Nous étudions ensuite les conditions de la profitabilité de la mise en œuvre d’un DRMs sans coût pour le producteur de musique. Pour cela, nous comparons les revenus optimaux du monopole lorsque la copie est illimitée et lorsqu’un DRMs est mis en œuvre. Nous montrons alors que, même dans un cadre où les copies n’augmentent jamais le profit, l’introduction d’un DRMs très efficace et sans coût peut ne pas être profitable pour le producteur. Nous montrons, de plus, que cette contre-performance est possible même lorsque les pertes de revenus entraînées par les copies non autorisées sont très importantes.

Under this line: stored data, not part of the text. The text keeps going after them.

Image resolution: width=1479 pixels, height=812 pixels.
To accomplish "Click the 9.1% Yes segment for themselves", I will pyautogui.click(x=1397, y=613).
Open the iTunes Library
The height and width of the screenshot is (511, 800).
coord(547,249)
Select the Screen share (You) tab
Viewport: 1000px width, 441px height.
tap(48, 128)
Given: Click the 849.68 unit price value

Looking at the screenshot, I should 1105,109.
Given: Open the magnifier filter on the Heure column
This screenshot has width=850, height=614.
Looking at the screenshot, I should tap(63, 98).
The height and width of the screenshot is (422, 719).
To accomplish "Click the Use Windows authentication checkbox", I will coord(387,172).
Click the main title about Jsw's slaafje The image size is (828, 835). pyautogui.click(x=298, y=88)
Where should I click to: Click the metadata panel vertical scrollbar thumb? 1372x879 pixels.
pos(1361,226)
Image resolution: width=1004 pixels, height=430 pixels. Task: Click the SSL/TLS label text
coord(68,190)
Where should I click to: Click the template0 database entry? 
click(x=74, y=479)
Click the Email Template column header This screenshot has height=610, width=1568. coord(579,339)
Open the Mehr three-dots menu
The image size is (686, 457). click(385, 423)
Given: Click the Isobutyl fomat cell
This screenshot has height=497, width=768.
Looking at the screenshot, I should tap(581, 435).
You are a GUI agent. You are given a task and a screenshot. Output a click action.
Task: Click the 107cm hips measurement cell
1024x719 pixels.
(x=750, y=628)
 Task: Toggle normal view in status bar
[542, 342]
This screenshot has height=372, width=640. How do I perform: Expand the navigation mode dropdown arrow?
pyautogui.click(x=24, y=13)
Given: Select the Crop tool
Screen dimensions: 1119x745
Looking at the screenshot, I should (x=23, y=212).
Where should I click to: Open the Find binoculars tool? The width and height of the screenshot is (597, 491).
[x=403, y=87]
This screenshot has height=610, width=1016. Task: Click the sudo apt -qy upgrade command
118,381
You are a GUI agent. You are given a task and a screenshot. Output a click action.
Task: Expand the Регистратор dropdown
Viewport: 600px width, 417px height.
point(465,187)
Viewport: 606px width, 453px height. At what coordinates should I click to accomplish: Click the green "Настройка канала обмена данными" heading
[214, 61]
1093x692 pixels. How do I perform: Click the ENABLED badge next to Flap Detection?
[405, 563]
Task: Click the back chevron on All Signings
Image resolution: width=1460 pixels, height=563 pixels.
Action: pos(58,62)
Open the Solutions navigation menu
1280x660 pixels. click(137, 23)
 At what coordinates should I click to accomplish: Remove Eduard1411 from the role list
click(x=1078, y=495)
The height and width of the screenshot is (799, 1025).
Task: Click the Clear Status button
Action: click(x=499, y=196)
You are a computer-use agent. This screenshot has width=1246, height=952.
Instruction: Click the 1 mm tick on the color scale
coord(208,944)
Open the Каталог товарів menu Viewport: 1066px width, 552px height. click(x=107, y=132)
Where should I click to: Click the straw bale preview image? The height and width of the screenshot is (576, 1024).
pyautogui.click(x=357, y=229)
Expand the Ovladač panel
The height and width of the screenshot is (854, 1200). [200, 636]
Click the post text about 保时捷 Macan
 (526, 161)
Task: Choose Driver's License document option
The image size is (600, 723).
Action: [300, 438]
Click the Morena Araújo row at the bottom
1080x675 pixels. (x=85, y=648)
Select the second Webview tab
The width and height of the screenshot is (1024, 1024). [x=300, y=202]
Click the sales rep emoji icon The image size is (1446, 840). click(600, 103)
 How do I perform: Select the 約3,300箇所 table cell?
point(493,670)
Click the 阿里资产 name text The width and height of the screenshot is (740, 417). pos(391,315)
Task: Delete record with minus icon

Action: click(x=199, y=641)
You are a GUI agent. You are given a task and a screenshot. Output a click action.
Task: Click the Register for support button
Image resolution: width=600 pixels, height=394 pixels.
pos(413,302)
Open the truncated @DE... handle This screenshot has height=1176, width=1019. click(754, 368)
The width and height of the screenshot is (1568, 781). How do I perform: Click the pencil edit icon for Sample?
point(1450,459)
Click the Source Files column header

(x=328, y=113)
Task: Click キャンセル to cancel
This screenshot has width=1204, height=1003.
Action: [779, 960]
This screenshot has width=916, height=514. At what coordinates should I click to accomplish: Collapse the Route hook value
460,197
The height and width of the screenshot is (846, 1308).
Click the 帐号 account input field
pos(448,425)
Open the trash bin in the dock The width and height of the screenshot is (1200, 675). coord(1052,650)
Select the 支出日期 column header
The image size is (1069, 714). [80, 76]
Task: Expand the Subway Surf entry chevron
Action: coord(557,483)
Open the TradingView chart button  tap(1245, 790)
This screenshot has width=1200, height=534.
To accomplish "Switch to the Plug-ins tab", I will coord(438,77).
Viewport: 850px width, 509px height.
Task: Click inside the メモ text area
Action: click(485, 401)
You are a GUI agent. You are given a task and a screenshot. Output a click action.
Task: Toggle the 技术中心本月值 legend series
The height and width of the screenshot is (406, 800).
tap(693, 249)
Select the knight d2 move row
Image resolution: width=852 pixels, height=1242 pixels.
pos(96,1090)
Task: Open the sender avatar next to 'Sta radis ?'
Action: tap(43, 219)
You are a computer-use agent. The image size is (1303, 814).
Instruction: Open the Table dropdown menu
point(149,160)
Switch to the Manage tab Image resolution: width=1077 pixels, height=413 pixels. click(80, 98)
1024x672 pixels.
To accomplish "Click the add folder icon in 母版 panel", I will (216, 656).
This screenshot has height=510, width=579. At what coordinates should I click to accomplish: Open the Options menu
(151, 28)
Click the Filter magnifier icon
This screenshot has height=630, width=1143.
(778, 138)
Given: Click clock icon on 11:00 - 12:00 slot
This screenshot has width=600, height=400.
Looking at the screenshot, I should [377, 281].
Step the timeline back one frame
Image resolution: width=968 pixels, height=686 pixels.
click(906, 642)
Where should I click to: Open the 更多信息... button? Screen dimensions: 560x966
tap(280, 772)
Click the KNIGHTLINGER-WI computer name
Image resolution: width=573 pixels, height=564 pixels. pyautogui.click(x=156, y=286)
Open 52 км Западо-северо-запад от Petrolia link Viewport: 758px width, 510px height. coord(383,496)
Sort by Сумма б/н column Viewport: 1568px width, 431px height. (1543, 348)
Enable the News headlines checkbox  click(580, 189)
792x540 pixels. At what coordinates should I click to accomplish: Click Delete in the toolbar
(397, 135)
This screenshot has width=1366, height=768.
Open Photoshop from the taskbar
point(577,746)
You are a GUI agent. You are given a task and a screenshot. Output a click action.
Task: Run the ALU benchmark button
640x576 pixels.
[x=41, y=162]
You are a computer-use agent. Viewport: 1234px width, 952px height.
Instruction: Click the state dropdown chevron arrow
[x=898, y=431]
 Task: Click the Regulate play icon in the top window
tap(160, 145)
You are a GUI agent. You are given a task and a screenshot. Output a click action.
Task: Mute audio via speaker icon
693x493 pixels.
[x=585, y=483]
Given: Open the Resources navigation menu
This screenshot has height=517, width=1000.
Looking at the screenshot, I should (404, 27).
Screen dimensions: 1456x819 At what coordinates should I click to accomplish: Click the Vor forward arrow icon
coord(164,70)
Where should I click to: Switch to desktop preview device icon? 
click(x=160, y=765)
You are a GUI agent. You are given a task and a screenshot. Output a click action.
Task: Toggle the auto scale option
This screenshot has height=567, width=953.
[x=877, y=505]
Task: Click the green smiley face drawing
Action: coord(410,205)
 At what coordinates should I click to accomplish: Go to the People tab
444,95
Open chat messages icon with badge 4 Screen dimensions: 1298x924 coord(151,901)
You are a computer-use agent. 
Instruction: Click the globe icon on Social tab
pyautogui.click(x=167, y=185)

Dans le sous-chapitre précédent, nous avons montré l’originalité de ce résultat par rapport à la littérature existante. En effet, l’effet négatif de l’introduction d’un DRMs sur les profits des producteurs avait jusqu’à présent été mis en évidence dans le cadre de modèles prenant en compte certains effets positifs des copies, effets de réseaux ou effet de sampling (Conner et Rumelt, 1991 ; Shy et Thisse, 1999 ; Poddar, 2006) ou permettant au producteur de discriminer les consommateurs selon leurs consentements à payer pour un original d’une qualité supérieure à celle de la copie (Sundararajan, 2004). Nous montrons que cet effet négatif de l’introduction d’un DRMs sur le revenu du producteur peut être mis en évidence dans un modèle qui ne prend en compte aucun effet positif des copies sur le revenu, où les copies sont des substituts parfaits des originaux.

Nous exploiterons le cadre analytique du modèle et ses résultats dans le sous-chapitre suivant (sous-chapitre 3c) qui propose une analyse de la logique économique du recours puis de l’abandon des DRMs en tant qu’outils de protection par les maisons de disques, phénomène lui-même mis en évidence dans notre historique (chapitre 2).